The river must have overcome the confines of its banks during the night. Today it flows among the tree trunks, muddy and violent. I watch from the wooden footbridge. People pass by behind me holding umbrellas. Never liked umbrellas, myself. I’d rather feel it. Recently, I’ve found, movement has been more a matter of going away from things than to them. I don’t mind this so much. I’m used to this, especially in the winter. Winter is a time for late nights, steaming teas, and new musical discoveries. It was last winter when I found out who I wanted to be, and I found the music that would cradle me as I trudged through the snows of doubt. This winter, I’ll consider that destination with more scrutiny than ever, and what it means for me and my kind.

I’ve been moving away from things, and my steps are growing more measured, more confident. The great social nausea is blossoming in me again like a prudent flower in the autumn rains. Tired and dying it will adorn the hillside with a spark of rebellious color. I know what it means now. I know it is the gateway to self-discovery, to the great Going Under. And so down I shall go, inside myself. And looking outward as the air grows cold and the days short and spiteful, more and more I will see my own reflection. And with the first flake of snow, I hope, I will see the crystallization of my ideals. And the coming of age of what I consider to be the most important project of my life so far.

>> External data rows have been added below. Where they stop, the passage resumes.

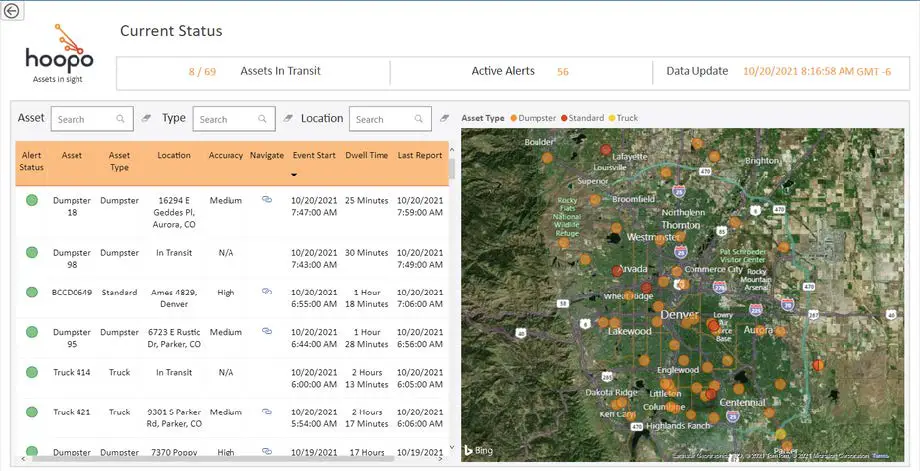Open navigate link for Truck #21
Screen dimensions: 920x471
267,412
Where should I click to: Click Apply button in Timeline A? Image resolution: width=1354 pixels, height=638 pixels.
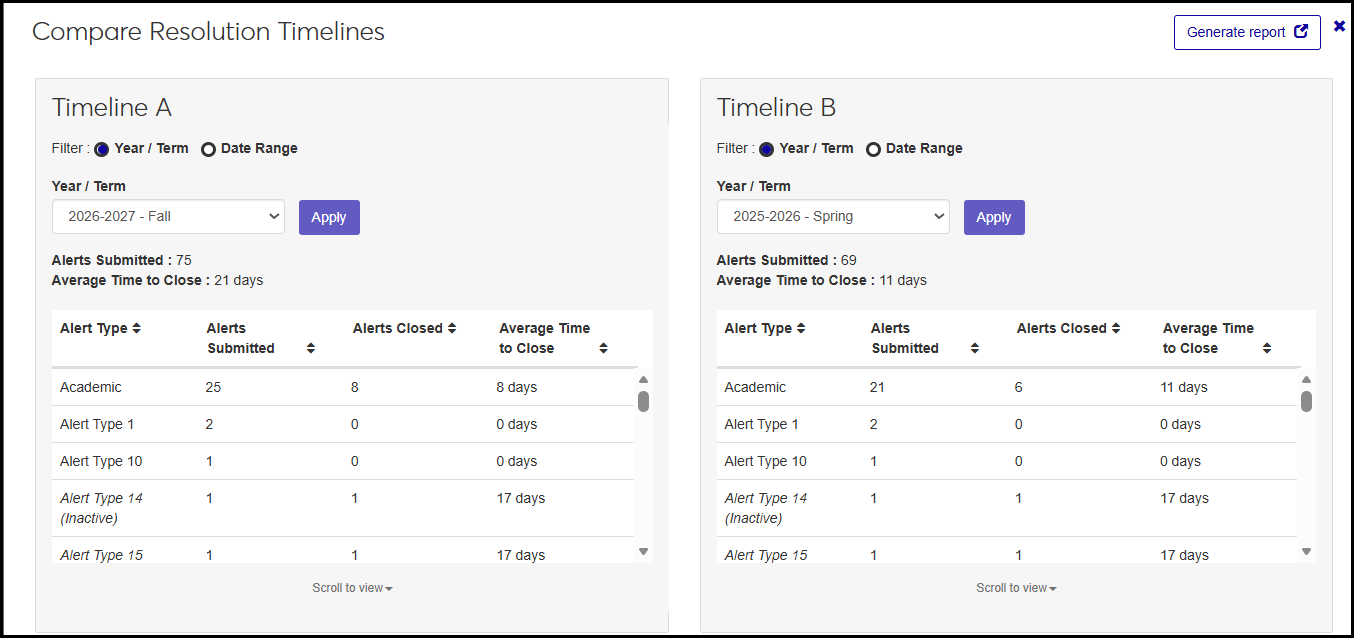pos(329,217)
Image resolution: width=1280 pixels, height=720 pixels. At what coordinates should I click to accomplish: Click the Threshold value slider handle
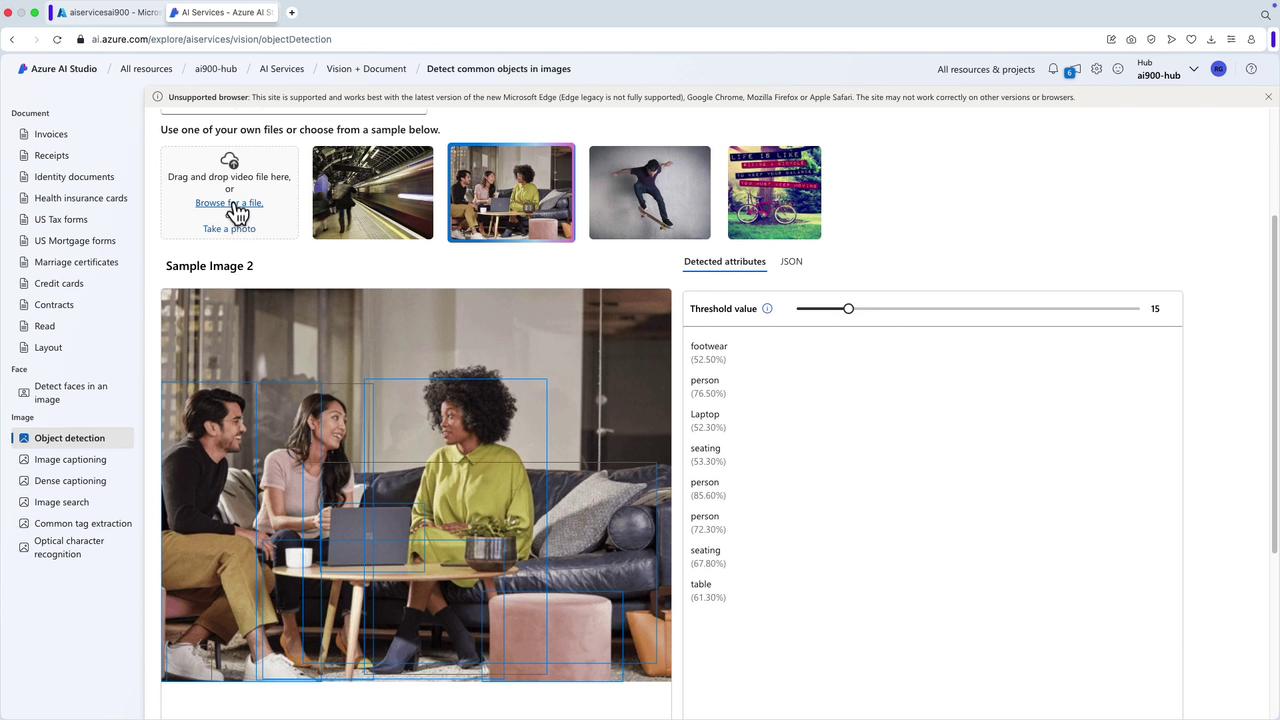pyautogui.click(x=848, y=309)

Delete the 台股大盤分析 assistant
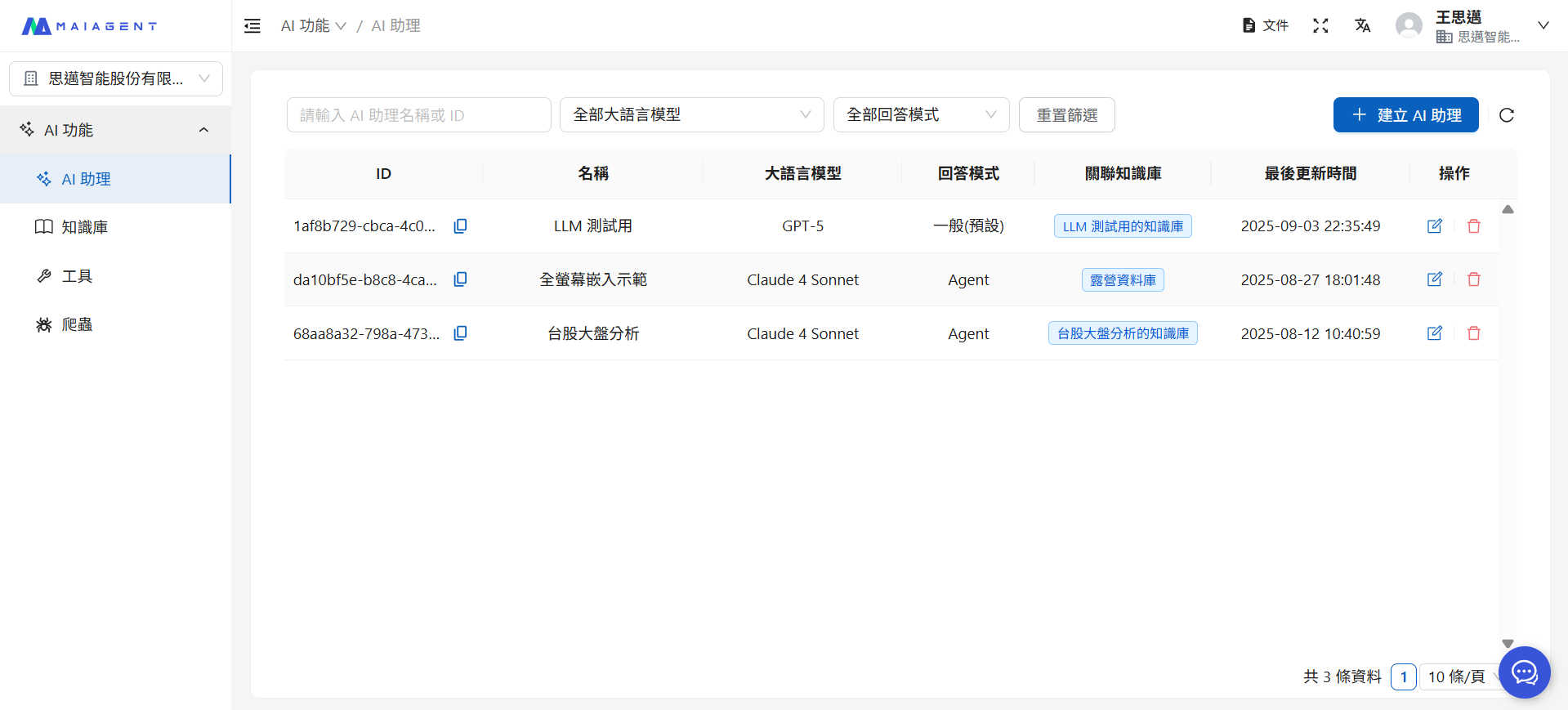coord(1473,333)
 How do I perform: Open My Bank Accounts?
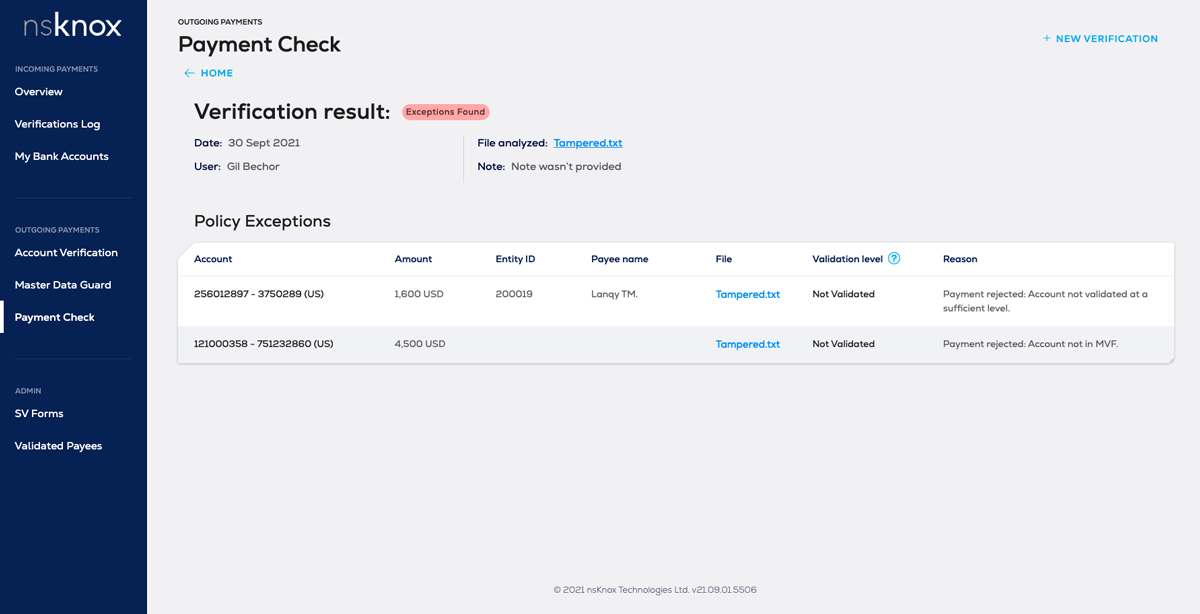tap(61, 156)
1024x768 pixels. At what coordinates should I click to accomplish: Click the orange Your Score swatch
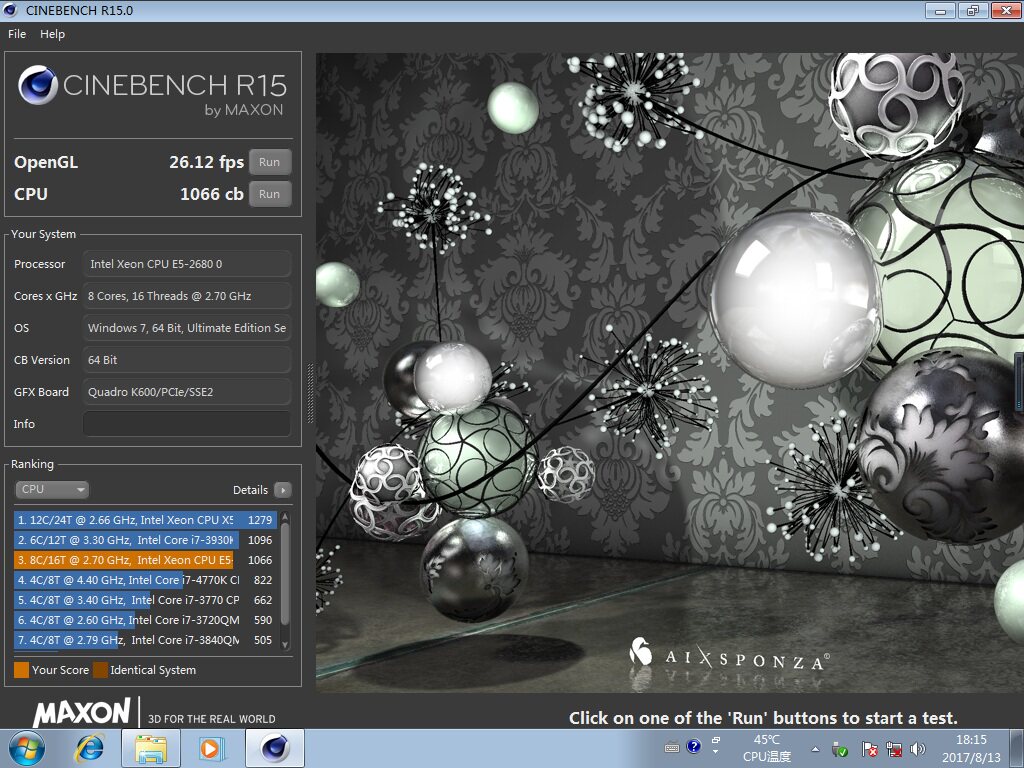[22, 670]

The moth, searching for the mountain flower. And the Two Person. Oh, that raging paradox of self and self love and self loathing, of tragedy and comedy! A binary of ones and twos! A being of two faces: the two theater masks of the authors that tower above my dying thoughts, a dead pixel on a screen fed by rusty vacuum tubes. The most beautiful thing. No longer can I allow my paths to be twisted and scenic and kind to my soles. My feet must be worn and bloody, my road straight and true. And as I search for the definition of truth and straightness, I can only dream of the days when I was but a cloud and a manifestation of the winds. Now I must fight those winds, once my dearest friends. Now they are obstacles and ugly ones, with no will of their own, that rain cruelty on the world when the pressures of gravity no longer allow them to hold their density. A sad twist of fate is this betrayal. The clouds are beautiful but they are pliant and vaporous. And to them I must be the ugly one, a staple on one corner of their rambling essays, a hammer of virtue, a tiny point of the greatest thickness. And one day I will have all I can possibly bear, and I will implode, and I will become a force bending the very fabric of time, from which not even light can escape. Then you fellow wanderers, you will be pulled to me, and I will be the one you move away from, until you find the strength to go toward your own triumph: your most beautiful thing.

Or so I like to think. But I’m not all of that. Not now. Not yet.

Not yet.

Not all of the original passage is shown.